Inhibition of VEGF by Avastin occurs throughout the body and is not specific to tumor angiogenesis. Its effects on normal vascular function and angiogenesis have lead to reports of several serious adverse events. Perhaps the most commonly reported and often the most devastating complication is intracranial hemorrhage. Severe hemorrhage is estimated to occur 5 times more frequently in patients treated with Avastin than those receiving standard chemotherapy. Wound infection and wound healing are additional potential complication because the drug may preclude adequate blood for wound healing. A large cohort study analyzed the incidence of wound complications in patients undergoing abdominal surgery for colon cancer and found it to be directly related to the interval between surgery and the initiation of treatment.

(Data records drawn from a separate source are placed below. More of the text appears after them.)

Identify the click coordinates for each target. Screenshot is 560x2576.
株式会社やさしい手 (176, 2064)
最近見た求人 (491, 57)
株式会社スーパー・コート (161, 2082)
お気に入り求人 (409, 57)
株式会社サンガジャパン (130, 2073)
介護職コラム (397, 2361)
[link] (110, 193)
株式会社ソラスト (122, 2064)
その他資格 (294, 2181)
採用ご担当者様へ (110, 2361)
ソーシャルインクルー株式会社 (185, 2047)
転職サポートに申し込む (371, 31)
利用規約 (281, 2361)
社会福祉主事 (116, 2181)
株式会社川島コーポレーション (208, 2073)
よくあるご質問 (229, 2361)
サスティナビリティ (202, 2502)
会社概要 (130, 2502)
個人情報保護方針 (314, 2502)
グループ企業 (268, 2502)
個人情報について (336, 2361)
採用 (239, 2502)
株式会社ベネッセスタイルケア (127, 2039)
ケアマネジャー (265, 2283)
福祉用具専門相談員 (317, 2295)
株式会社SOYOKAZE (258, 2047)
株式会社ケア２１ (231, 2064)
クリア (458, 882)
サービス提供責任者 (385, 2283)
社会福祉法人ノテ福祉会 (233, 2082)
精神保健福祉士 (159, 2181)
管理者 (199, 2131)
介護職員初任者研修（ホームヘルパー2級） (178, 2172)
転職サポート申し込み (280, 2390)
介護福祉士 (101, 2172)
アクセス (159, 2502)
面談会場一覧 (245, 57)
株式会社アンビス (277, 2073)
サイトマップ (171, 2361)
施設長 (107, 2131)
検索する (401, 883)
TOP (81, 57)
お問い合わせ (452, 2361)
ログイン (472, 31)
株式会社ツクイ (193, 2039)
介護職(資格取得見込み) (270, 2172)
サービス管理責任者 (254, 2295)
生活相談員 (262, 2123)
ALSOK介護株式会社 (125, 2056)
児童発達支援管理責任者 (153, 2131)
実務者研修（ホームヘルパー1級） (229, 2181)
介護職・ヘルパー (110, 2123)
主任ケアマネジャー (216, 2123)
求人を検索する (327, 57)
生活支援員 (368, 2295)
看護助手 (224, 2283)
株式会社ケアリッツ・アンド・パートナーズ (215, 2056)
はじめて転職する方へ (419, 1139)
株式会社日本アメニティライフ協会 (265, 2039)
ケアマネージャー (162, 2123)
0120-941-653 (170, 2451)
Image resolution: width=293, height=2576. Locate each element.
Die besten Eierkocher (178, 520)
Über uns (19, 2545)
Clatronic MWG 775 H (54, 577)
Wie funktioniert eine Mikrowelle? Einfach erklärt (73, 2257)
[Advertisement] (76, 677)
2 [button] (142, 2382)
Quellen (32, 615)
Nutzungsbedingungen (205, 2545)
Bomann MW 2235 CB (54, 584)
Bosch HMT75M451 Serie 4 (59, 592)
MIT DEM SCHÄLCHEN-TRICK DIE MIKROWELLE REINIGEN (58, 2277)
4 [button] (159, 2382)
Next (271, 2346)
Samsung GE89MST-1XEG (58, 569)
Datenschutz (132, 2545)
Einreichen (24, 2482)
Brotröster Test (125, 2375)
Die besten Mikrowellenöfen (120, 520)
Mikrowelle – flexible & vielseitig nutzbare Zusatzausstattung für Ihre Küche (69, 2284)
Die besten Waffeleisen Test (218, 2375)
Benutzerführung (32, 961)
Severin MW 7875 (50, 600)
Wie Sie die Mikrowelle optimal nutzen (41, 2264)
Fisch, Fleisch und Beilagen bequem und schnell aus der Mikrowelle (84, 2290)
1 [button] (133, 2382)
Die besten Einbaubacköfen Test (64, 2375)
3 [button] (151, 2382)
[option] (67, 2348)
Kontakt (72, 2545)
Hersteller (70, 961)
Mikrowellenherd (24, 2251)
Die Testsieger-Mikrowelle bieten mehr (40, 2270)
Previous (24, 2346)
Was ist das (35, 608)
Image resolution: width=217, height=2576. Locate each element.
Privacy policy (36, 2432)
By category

In the initial AVF3708 g trial of Avastin therapy in patients with glioblastomas, 98.8% of the patients experienced adverse events, with 26.2% of patients in the Avastin arm experiencing serious complications. The most common findings were fatigue (45.2%), headache (36.9%), and hypertension (29.8%). A total of 46.4% of the patients in the Avastin-only arm of the study experienced grade 3 or higher adverse events. The most common of these were hypertension (8.3%), convulsion (6%), and fatigue (3.6%). A total of 18 patients discontinued Avastin during this study because of the adverse events, which included cerebral hemorrhage, fatigue, seizure, myocardial infarction, reversible posterior leukoencephalopathy, infection, gastrointestinal perforation, and others. In the National Cancer Institute 06-C-0064E trial, the most frequent adverse events were thromboembolism (12.5%), hypertension (12.5%), hypophosphatemia (6%), and thrombocytopenia (6%).